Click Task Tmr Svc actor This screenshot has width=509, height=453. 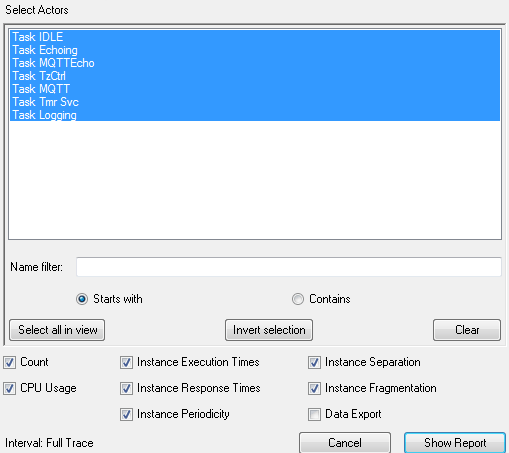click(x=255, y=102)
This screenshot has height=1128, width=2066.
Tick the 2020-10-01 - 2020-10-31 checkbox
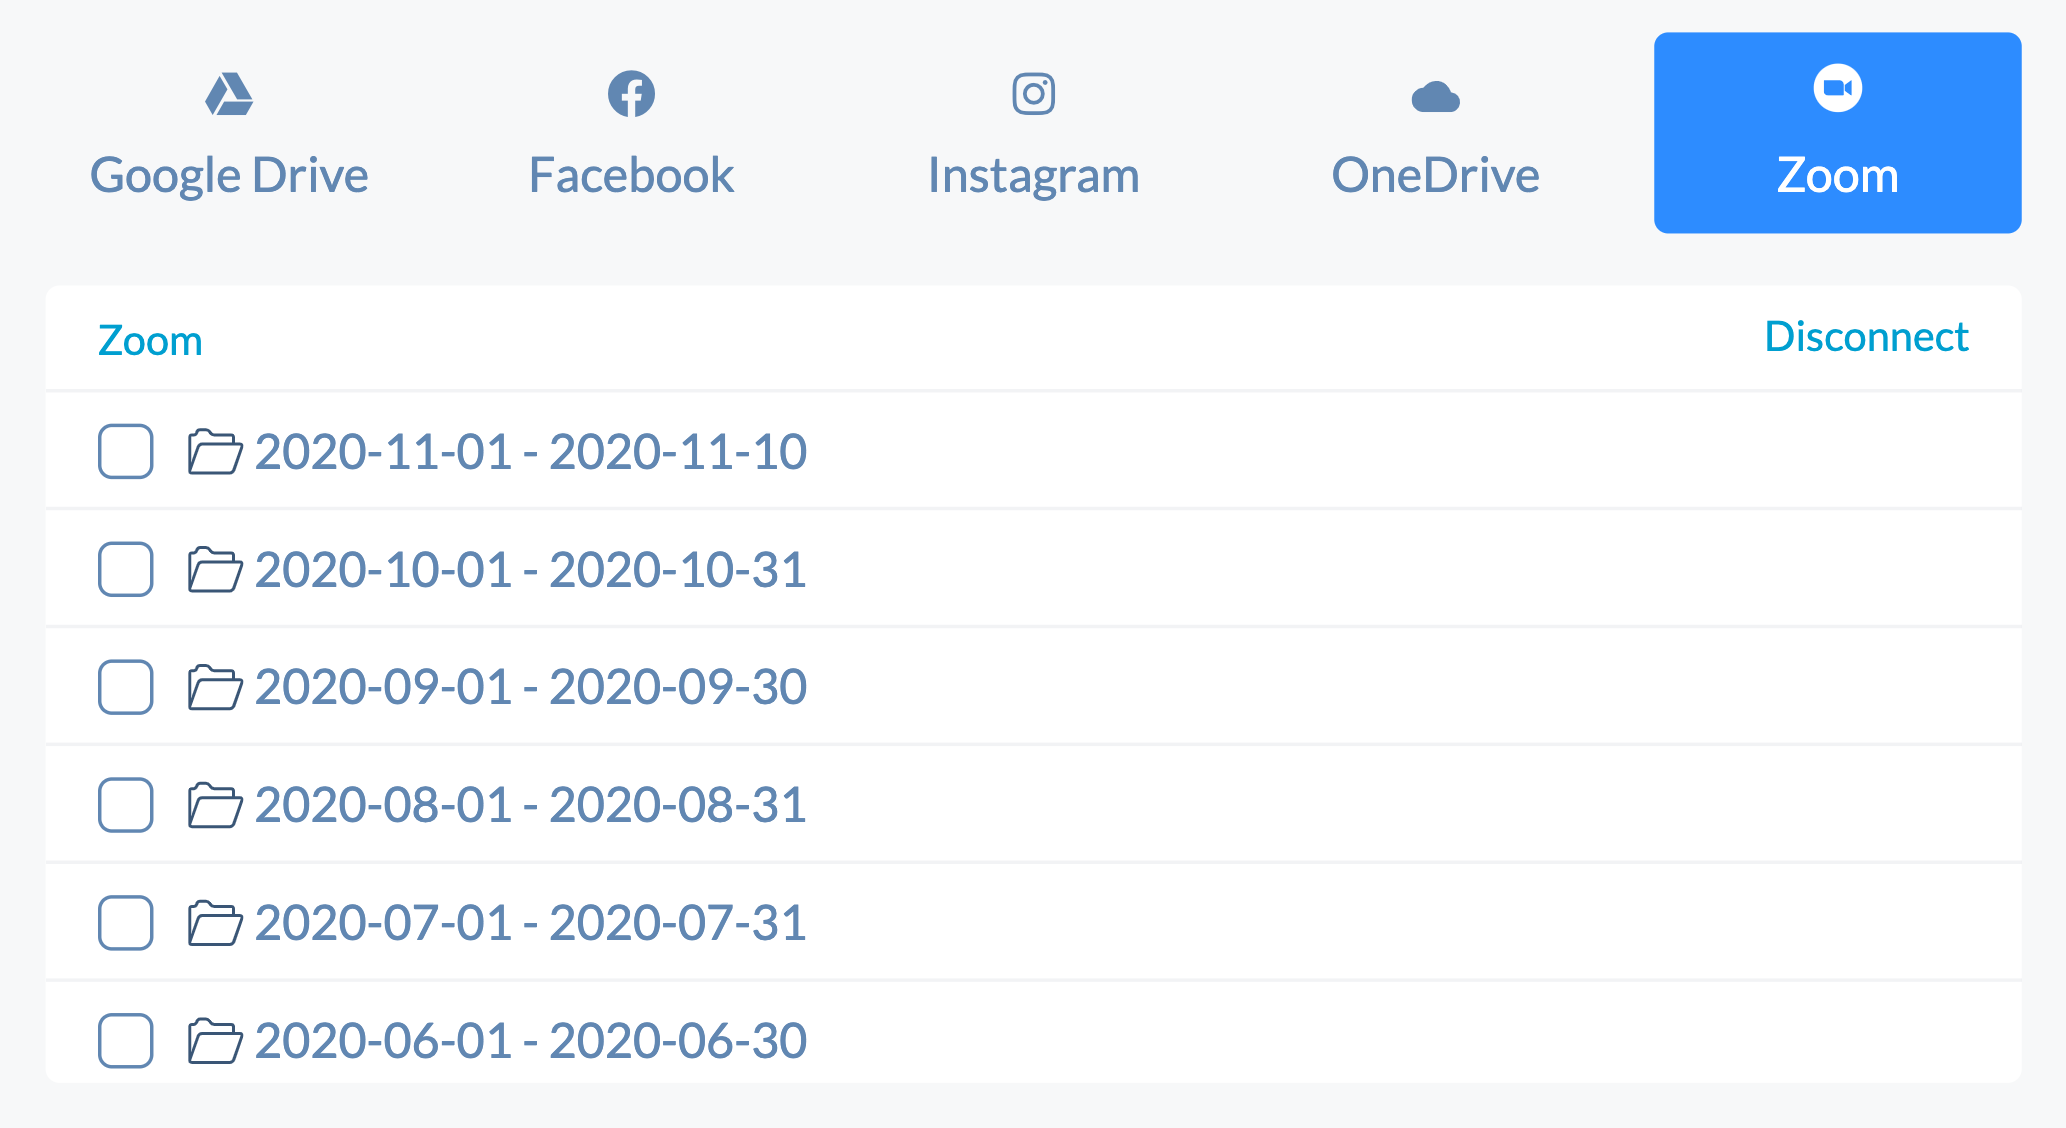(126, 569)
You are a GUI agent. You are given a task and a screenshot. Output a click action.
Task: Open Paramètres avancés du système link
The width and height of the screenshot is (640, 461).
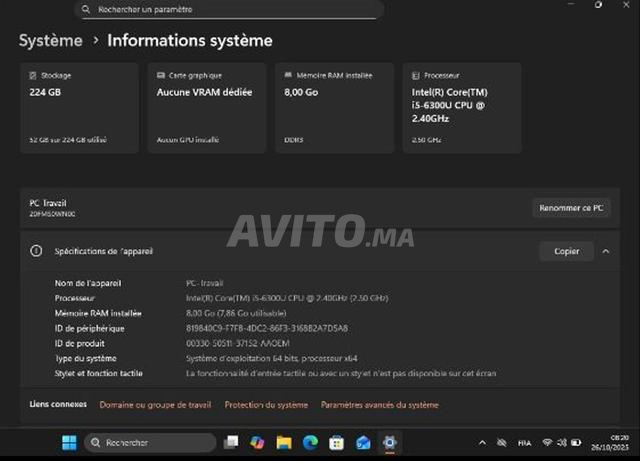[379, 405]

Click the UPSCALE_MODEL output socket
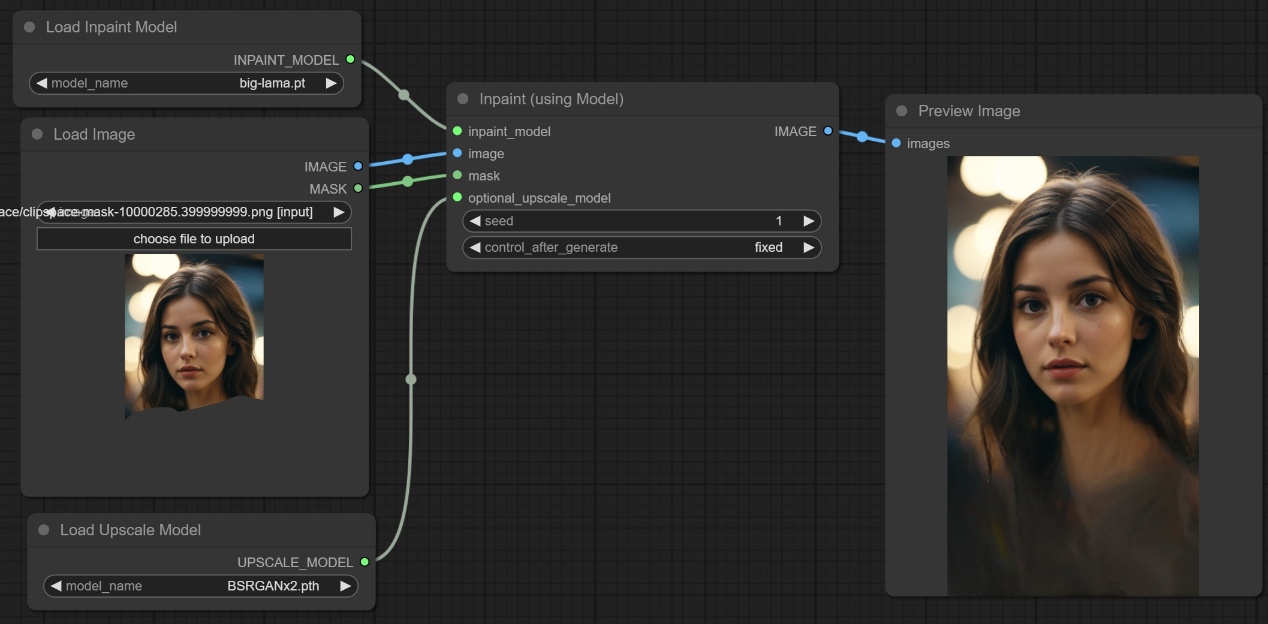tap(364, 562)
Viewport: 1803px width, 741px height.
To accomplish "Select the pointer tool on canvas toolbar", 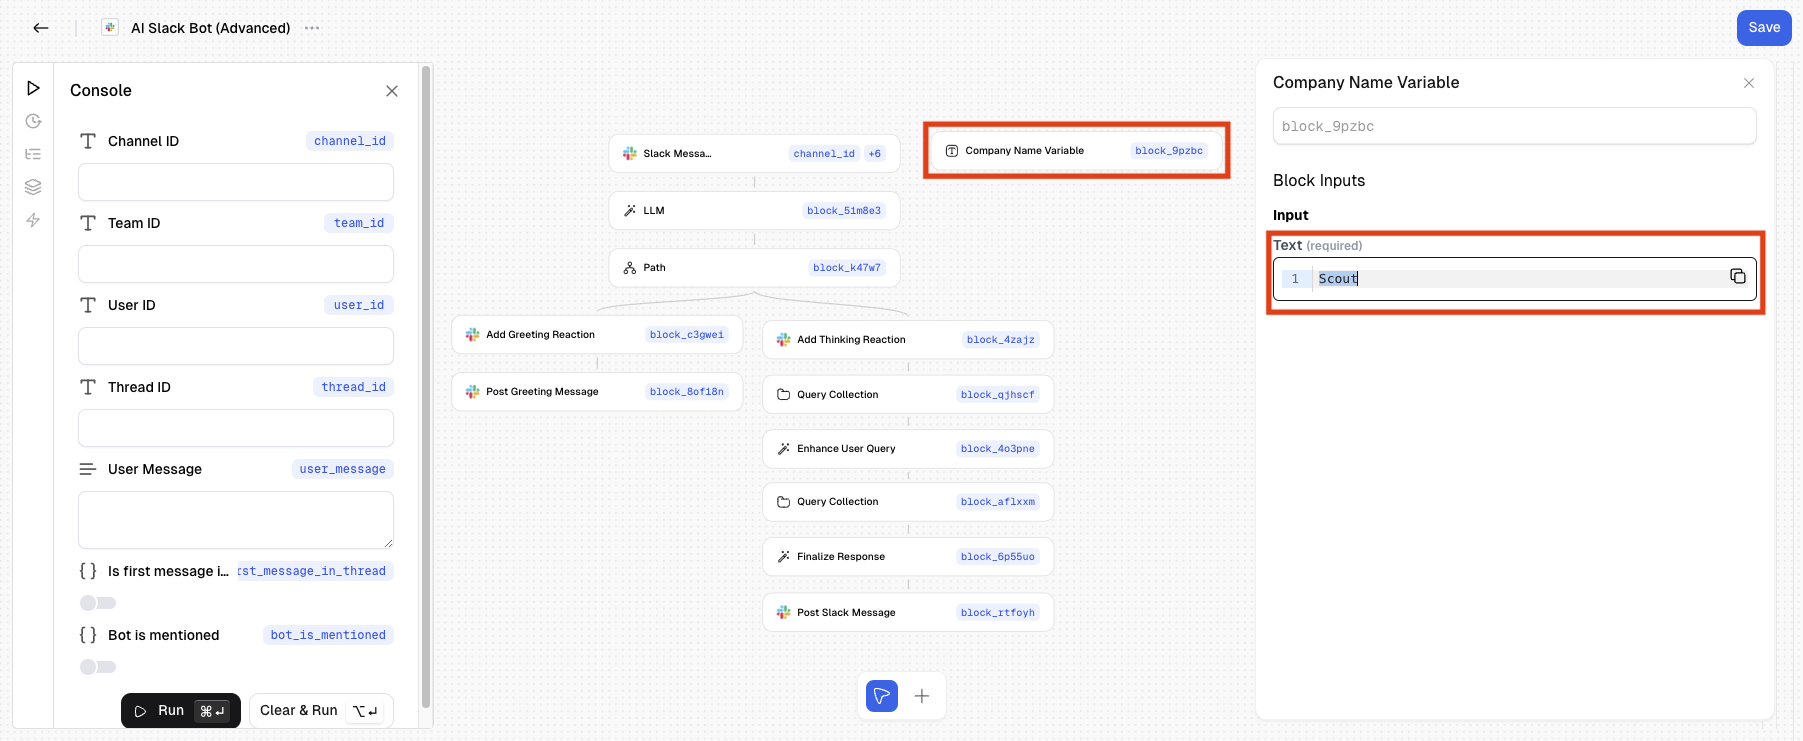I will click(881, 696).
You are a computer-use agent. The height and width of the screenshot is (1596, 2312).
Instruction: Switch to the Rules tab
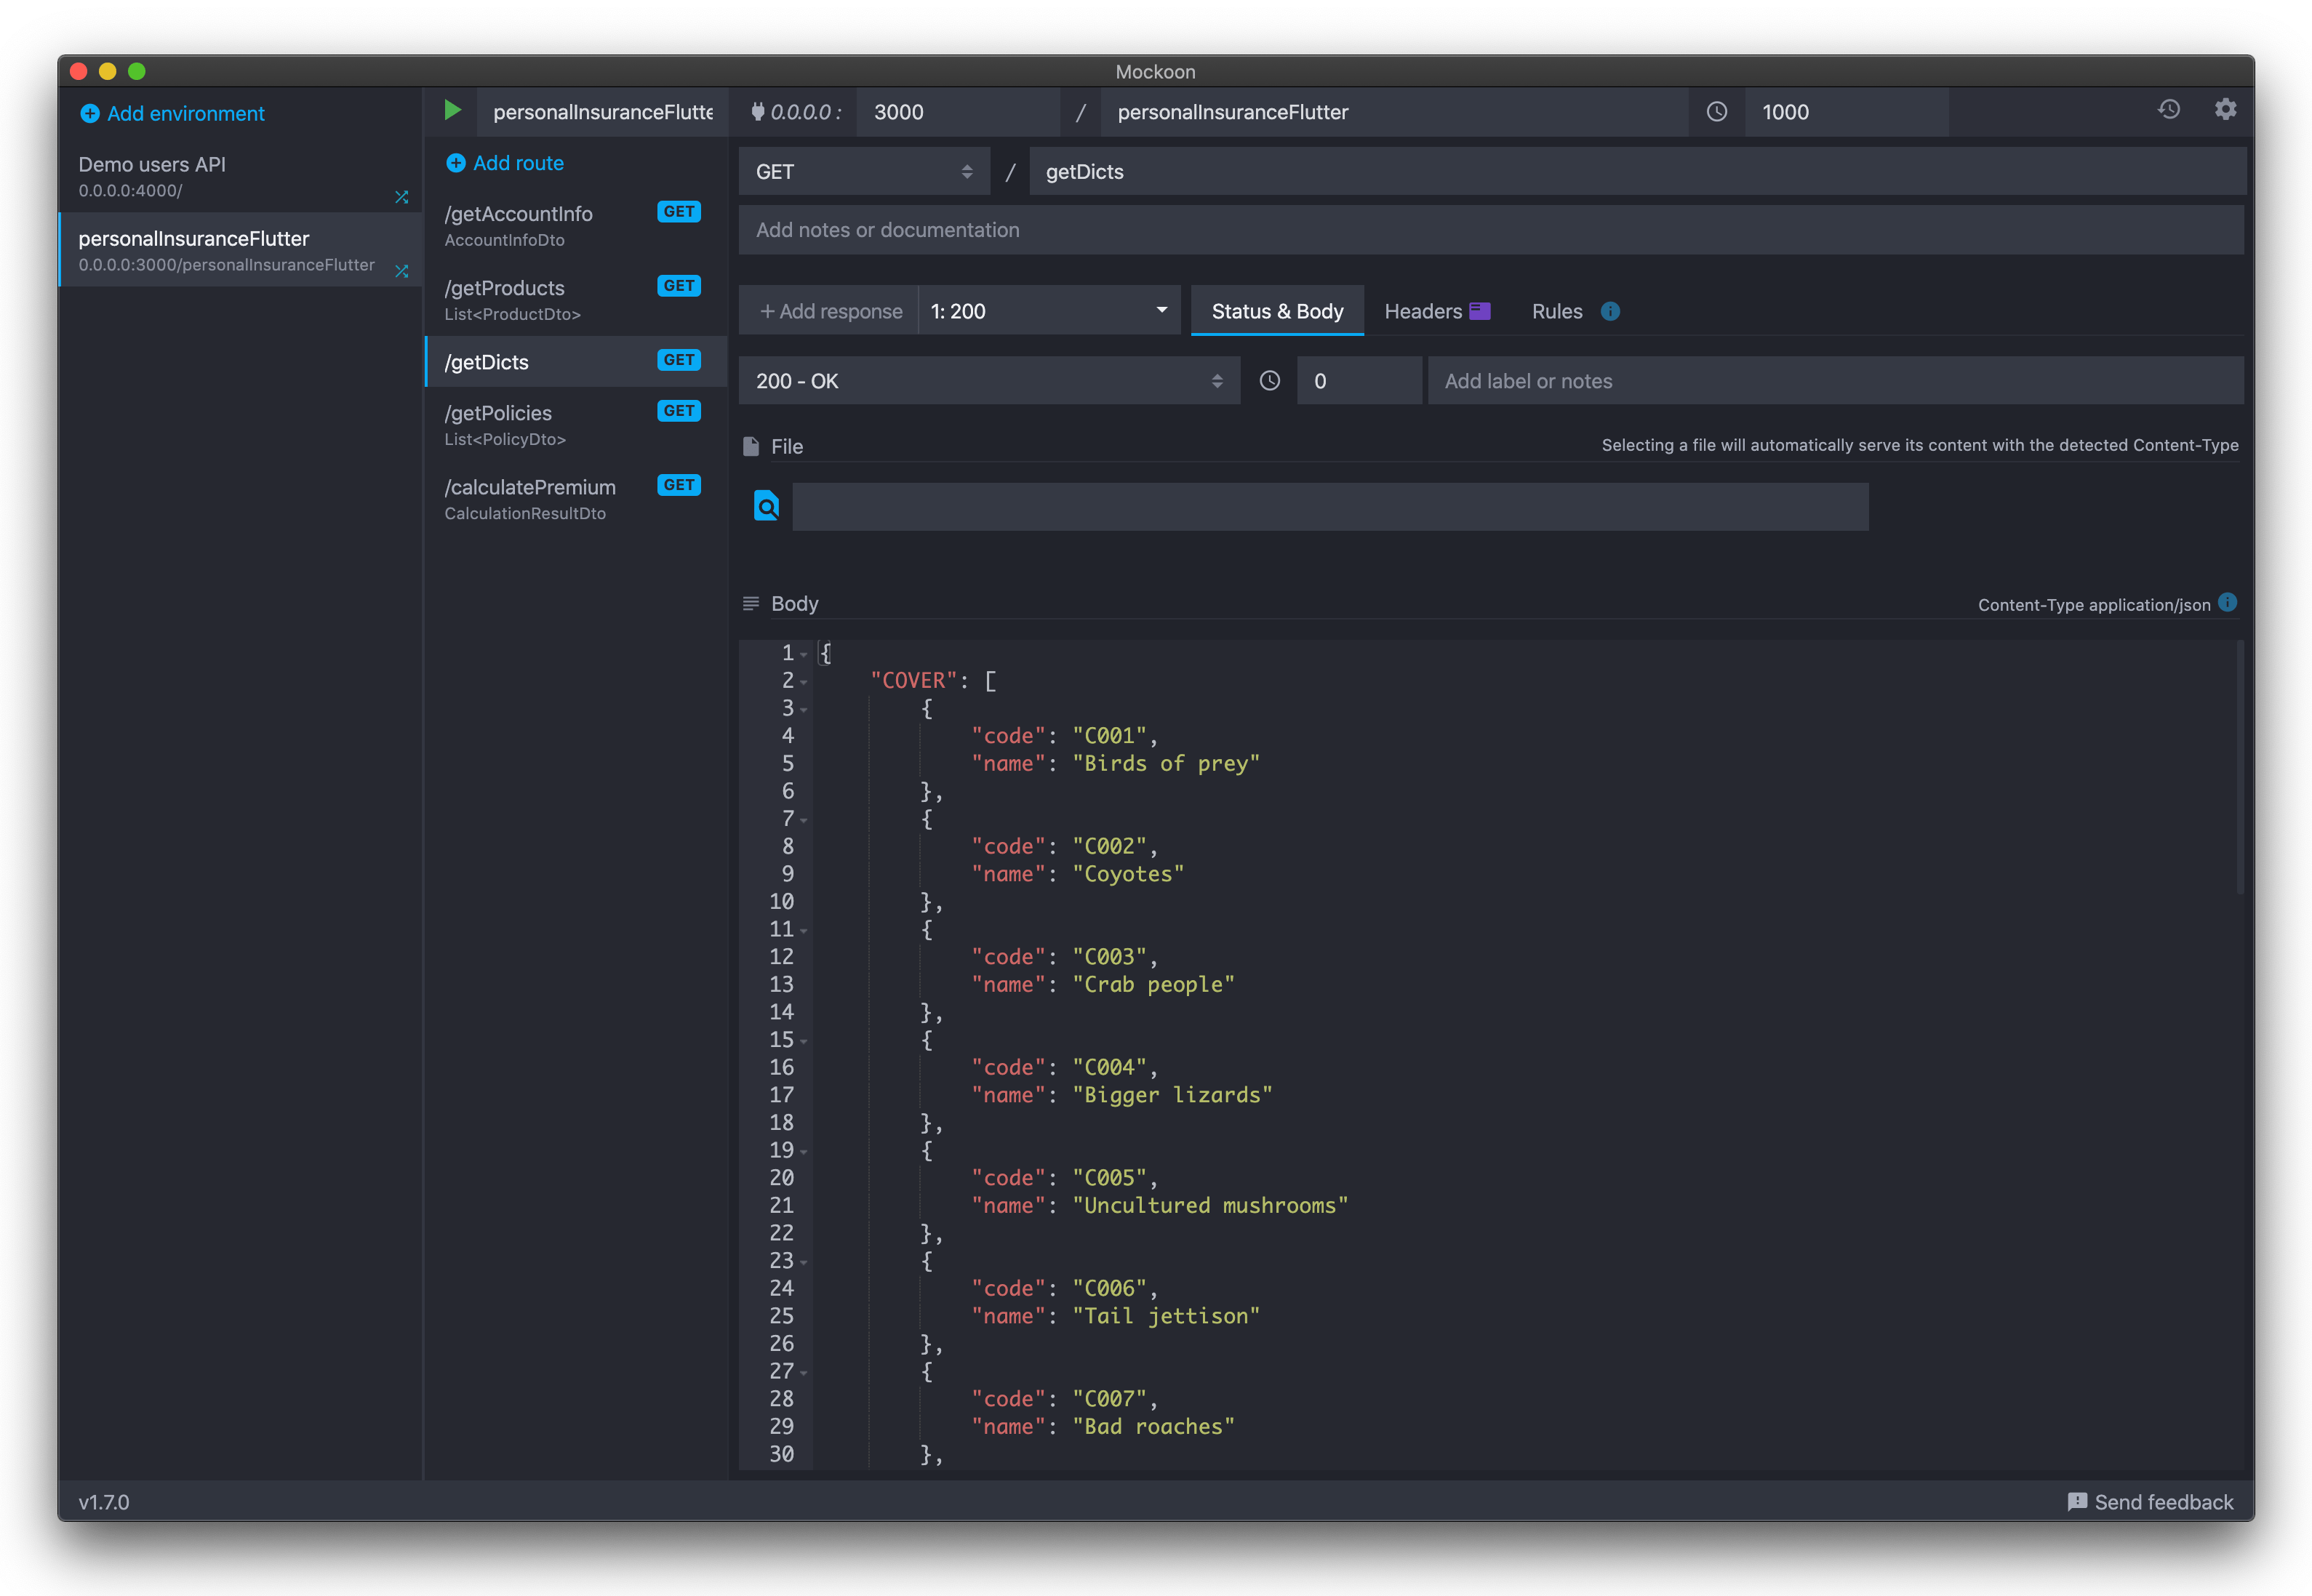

==========

Task statement »
Write out everything from the line containing "You are a computer-use" down to the end of the items, keeping each line as it stands and leaving the pictures out.

Written answer »
You are a computer-use agent. The height and width of the screenshot is (1596, 2312).
Instruction: Switch to the Rules tab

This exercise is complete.